Thank goodness for Grandma because I don't know how any parent could go through the drama and sheer time sink of car shopping with a kid in tow.  M and I were lucky enough to be on our own over the weekend when we went from car dealership to car dealership trying to decide on our best option.  We've known for some time that we would need a bigger (and younger) car before the baby came, so we finally decided to take the plunge.  Consumer reports and some other internet research helped us narrow things down to either a Toyota or a Honda, so we headed out with those in mind.

The first place we visited was actually a Jaguar dealership.  Amazingly, the salespeople in fancy suits did not turn their noses up at our old car and overall shlubbiness, and they kindly allowed us to drive the trade-in Sienna they had on the lot.  It was certainly large, and even without the fabled 8th seat, it certainly had space to spare.  Even the cargo area, which is so tiny in some vans, was generous enough to accommodate a large amount of luggage or groceries.  It was also surprisingly easy to drive.  Given the fact that it is shaped like a huge brick, I was pleasantly impressed by the handling.  Don't get me wrong, it's no sports car, but at least you don't feel like you're hauling it around every turn.  We were tempted by the car, but we still wanted to at least try out the Honda.

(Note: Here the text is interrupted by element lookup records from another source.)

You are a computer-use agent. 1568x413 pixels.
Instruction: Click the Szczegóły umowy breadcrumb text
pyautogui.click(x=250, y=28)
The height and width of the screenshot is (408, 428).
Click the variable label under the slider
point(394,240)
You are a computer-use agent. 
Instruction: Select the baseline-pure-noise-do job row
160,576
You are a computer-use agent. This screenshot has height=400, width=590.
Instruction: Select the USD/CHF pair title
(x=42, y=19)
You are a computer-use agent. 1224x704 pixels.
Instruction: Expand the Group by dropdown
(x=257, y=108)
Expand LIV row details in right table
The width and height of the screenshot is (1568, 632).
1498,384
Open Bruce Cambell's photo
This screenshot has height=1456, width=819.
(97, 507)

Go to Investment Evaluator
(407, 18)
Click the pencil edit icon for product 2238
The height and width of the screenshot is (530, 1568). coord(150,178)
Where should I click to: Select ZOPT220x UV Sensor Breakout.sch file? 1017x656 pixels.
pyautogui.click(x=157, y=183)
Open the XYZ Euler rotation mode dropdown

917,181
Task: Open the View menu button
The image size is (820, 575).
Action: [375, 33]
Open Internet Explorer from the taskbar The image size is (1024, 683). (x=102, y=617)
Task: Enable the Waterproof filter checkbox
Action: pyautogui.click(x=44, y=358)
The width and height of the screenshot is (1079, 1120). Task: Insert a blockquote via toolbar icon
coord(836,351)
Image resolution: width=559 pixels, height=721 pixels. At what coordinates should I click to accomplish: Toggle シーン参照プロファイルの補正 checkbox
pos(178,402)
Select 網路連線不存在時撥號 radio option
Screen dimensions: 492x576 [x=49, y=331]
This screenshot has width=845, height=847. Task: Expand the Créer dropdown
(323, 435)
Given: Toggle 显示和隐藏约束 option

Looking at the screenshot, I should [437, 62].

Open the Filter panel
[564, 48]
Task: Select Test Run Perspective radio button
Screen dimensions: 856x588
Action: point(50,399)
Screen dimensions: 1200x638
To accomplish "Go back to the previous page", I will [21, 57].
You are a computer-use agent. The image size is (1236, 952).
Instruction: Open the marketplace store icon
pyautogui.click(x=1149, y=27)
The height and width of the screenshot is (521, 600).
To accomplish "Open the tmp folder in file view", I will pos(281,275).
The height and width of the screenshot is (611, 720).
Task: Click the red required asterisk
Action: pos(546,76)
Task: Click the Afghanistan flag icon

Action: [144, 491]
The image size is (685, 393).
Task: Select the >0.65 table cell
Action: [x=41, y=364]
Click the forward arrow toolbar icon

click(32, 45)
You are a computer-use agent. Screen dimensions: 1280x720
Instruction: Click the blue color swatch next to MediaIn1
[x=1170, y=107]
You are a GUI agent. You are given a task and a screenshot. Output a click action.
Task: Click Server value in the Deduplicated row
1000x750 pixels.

Pretty soon it started to seem like we were cursed.  The second dealership we visited had one Honda Odyssey, but the battery was dead.  The third dealership is one we drive by every day, but when we went to find it, we got lost and gave up.  Finally, on the forth one, we had an actual hit.  The drive was very similar to the Sienna, so it was down to little details.  The Odyssey had more power and better steering, but the Sienna had better brakes and nicer interior.  The Odyssey had the 8th seat, but it was older and had more miles.  We were truly torn.  The funny part was that as we sat there hemming and hawing about it, it was clear that the salesman thought we were playing a game.  We were not, so off we went back to the Jag people.

Then, with very little game playing or fuss, we negotiated a price and bought the car.  I guess luxury car people just don't engage in all the shenanigans and running back and forth to the manager that others do?  Anyway, we were happy with the price we got, and drove off in our shiny, nearly new car.  My heart was in my throat the whole way home because I'm not used to such a large vehicle, but I did not whack anybody along the way.  More than a week, and one road trip later, this is still true, so there's hope for me yet.  Now we are officially suburbanites.